**Exercise prompt**
Rewrite the data from its start through the line containing "Task: Uncheck the" as a numbered list, skipping blank lines. Include both ends, and leave the pictures out of your answer.

══════════

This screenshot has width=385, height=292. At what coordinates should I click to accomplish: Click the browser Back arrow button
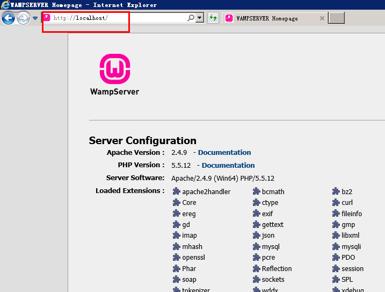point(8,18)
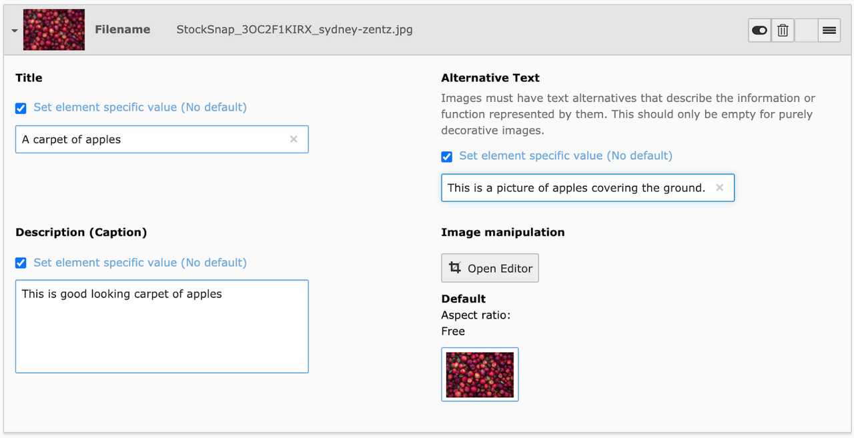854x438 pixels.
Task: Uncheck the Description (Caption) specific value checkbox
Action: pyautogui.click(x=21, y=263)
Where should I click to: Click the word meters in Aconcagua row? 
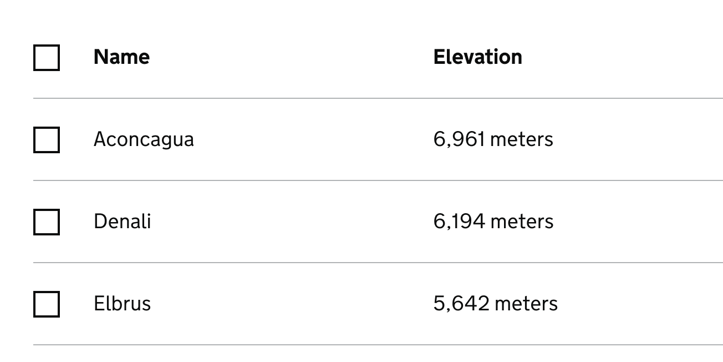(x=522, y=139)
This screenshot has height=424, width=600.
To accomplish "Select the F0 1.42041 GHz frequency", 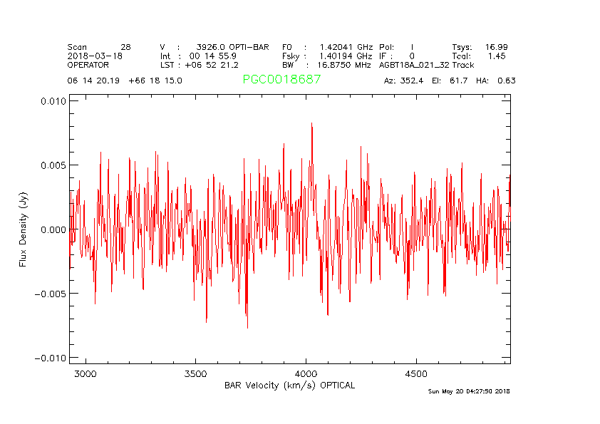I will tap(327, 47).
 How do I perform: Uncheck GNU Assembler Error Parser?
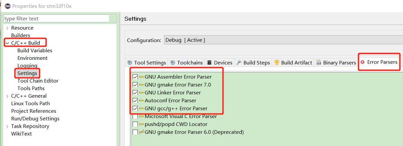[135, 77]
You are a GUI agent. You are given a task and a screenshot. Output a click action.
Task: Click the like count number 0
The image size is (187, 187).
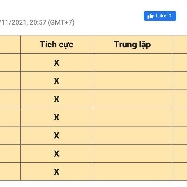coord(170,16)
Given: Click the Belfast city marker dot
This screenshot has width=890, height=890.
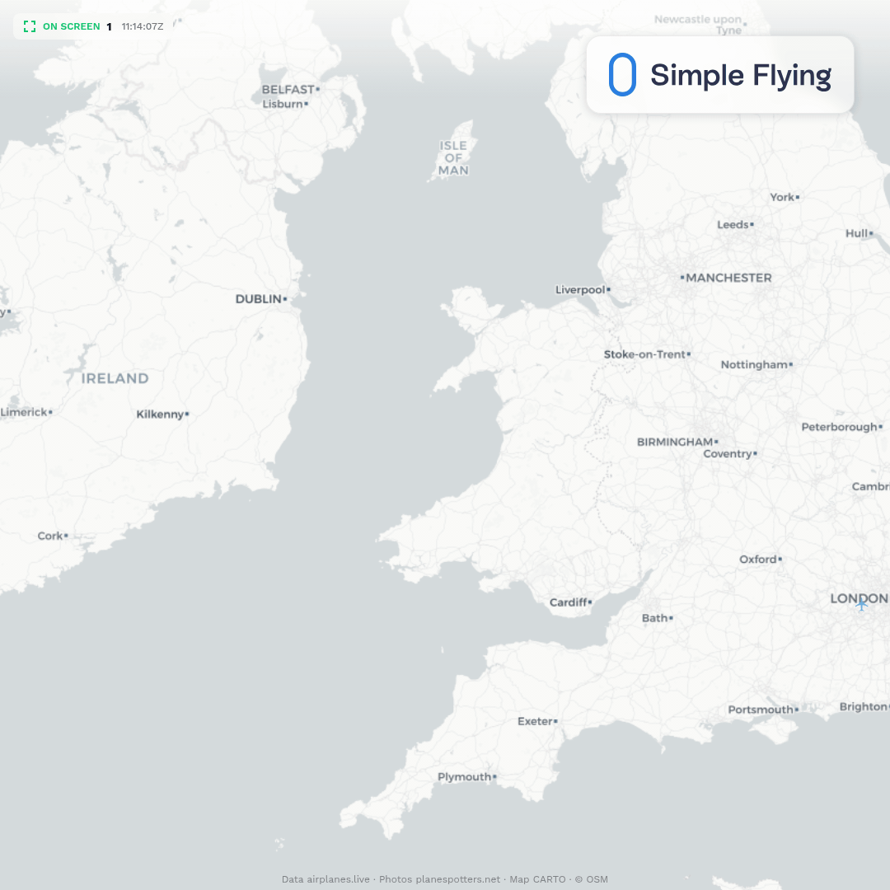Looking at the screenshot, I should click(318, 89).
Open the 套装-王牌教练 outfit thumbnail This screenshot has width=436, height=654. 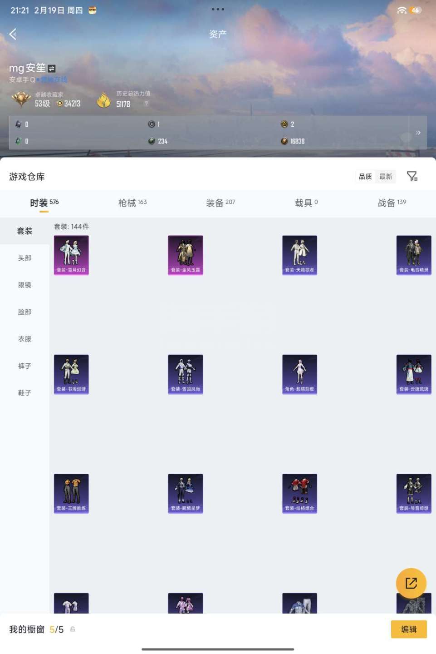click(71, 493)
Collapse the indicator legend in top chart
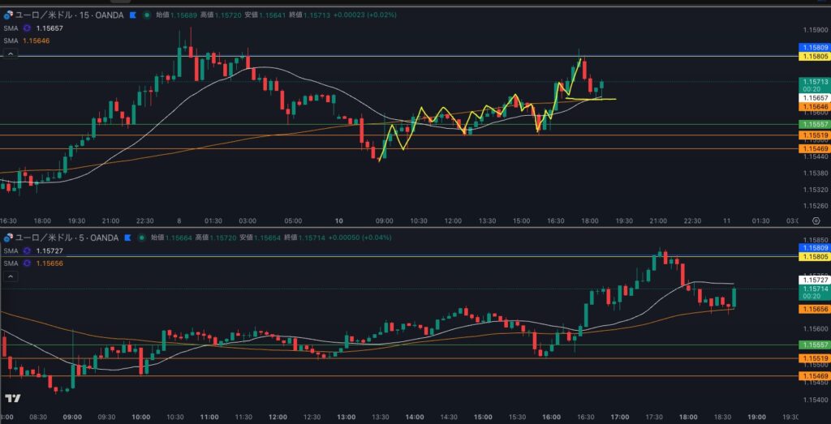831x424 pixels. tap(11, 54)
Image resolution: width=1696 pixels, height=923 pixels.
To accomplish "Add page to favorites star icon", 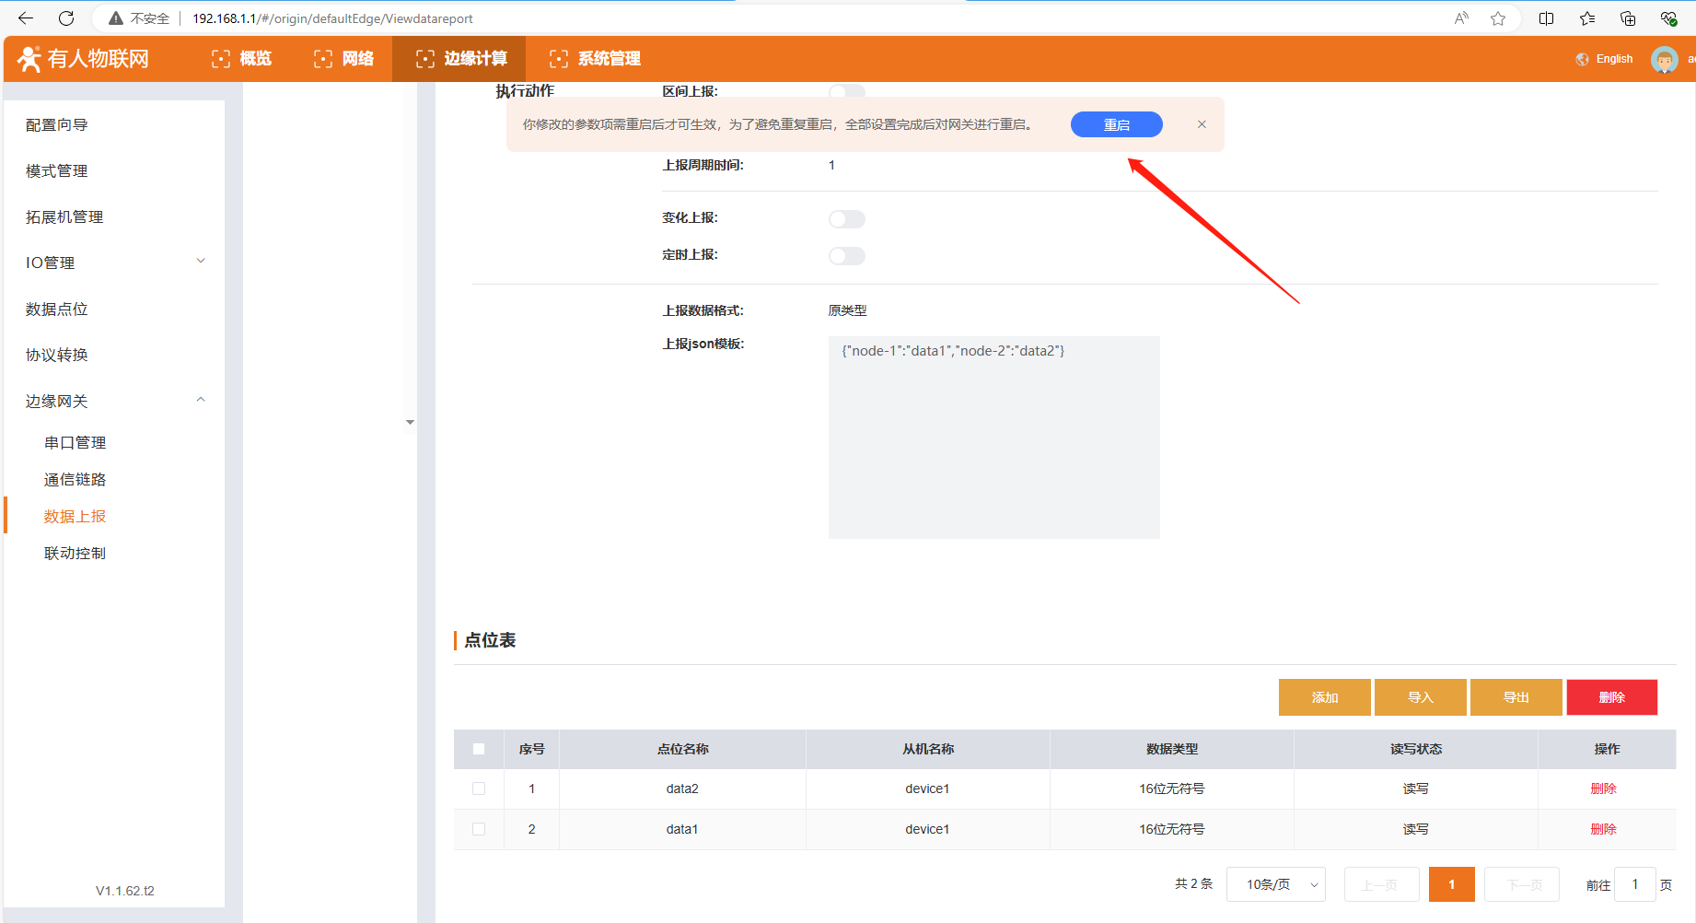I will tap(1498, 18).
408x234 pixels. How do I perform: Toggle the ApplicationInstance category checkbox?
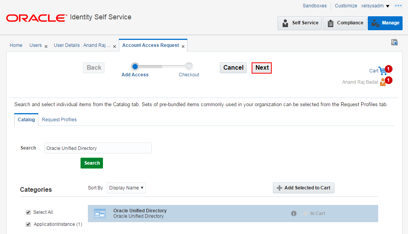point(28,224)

══════════

**Answer to the problem**
1. This screenshot has width=385, height=292. At what coordinates should I click to accomplish: Click the browser Back arrow button
2. point(8,18)
3. 854x438 pixels.
4. Task: Uncheck the Description (Caption) specific value checkbox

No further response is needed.